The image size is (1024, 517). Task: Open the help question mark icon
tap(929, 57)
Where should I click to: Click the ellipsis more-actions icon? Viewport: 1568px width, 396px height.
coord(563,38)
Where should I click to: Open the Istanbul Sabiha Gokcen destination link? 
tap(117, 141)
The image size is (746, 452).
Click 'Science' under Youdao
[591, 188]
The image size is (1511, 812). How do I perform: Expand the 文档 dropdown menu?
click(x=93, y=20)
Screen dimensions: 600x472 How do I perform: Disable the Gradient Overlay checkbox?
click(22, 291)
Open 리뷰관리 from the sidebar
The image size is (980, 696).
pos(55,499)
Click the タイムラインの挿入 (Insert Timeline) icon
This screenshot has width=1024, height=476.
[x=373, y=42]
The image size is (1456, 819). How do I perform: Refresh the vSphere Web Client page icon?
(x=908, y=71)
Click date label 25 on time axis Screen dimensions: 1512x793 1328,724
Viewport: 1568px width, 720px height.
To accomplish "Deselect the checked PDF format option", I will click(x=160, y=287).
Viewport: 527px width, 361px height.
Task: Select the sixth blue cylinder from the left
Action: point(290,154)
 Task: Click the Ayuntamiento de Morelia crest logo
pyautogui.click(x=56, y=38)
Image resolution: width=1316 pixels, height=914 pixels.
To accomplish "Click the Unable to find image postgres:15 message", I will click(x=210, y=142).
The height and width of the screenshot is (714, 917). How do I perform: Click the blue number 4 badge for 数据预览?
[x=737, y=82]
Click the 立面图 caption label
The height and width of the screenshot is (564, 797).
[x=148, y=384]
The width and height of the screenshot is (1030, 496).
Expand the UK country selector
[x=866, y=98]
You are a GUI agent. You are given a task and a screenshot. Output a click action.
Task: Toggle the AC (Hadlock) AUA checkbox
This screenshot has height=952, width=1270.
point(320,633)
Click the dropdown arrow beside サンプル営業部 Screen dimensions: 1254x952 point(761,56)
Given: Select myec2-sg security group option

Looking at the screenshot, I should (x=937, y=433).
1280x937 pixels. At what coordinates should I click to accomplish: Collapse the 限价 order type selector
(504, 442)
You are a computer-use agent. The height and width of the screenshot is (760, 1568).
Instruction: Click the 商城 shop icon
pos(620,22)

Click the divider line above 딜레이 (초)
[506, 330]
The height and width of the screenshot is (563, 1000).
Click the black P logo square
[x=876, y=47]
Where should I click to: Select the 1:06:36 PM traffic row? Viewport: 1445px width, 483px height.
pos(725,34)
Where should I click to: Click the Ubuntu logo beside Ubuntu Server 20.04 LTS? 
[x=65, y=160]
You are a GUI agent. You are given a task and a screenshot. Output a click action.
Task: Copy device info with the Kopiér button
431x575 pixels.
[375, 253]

• [Try it]:
Return every record, word for word.

• [Your solution]:
The image size is (1024, 517). Task: Open the help question mark icon
tap(929, 57)
Where should I click to: Click the ellipsis more-actions icon? Viewport: 1568px width, 396px height.
coord(563,38)
Where should I click to: Open the Istanbul Sabiha Gokcen destination link? 
tap(117, 141)
The image size is (746, 452).
Click 'Science' under Youdao
[591, 188]
The image size is (1511, 812). How do I perform: Expand the 文档 dropdown menu?
click(x=93, y=20)
Screen dimensions: 600x472 How do I perform: Disable the Gradient Overlay checkbox?
click(22, 291)
Open 리뷰관리 from the sidebar
The image size is (980, 696).
pos(55,499)
Click the タイムラインの挿入 (Insert Timeline) icon
This screenshot has width=1024, height=476.
[x=373, y=42]
The image size is (1456, 819). How do I perform: Refresh the vSphere Web Client page icon?
(x=908, y=71)
Click date label 25 on time axis Screen dimensions: 1512x793 1328,724
Viewport: 1568px width, 720px height.
To accomplish "Deselect the checked PDF format option", I will click(x=160, y=287).
Viewport: 527px width, 361px height.
Task: Select the sixth blue cylinder from the left
Action: point(290,154)
 Task: Click the Ayuntamiento de Morelia crest logo
pyautogui.click(x=56, y=38)
Image resolution: width=1316 pixels, height=914 pixels.
To accomplish "Click the Unable to find image postgres:15 message", I will click(x=210, y=142).
The height and width of the screenshot is (714, 917). How do I perform: Click the blue number 4 badge for 数据预览?
[x=737, y=82]
Click the 立面图 caption label
The height and width of the screenshot is (564, 797).
[x=148, y=384]
The width and height of the screenshot is (1030, 496).
Expand the UK country selector
[x=866, y=98]
You are a GUI agent. You are given a task and a screenshot. Output a click action.
Task: Toggle the AC (Hadlock) AUA checkbox
This screenshot has height=952, width=1270.
point(320,633)
Click the dropdown arrow beside サンプル営業部 Screen dimensions: 1254x952 point(761,56)
Given: Select myec2-sg security group option

Looking at the screenshot, I should (x=937, y=433).
1280x937 pixels. At what coordinates should I click to accomplish: Collapse the 限价 order type selector
(504, 442)
You are a computer-use agent. The height and width of the screenshot is (760, 1568).
Instruction: Click the 商城 shop icon
pos(620,22)

Click the divider line above 딜레이 (초)
[506, 330]
The height and width of the screenshot is (563, 1000).
Click the black P logo square
[x=876, y=47]
Where should I click to: Select the 1:06:36 PM traffic row? Viewport: 1445px width, 483px height.
pos(725,34)
Where should I click to: Click the Ubuntu logo beside Ubuntu Server 20.04 LTS? 
[x=65, y=160]
You are a GUI agent. You are given a task and a screenshot. Output a click action.
Task: Copy device info with the Kopiér button
431x575 pixels.
[375, 253]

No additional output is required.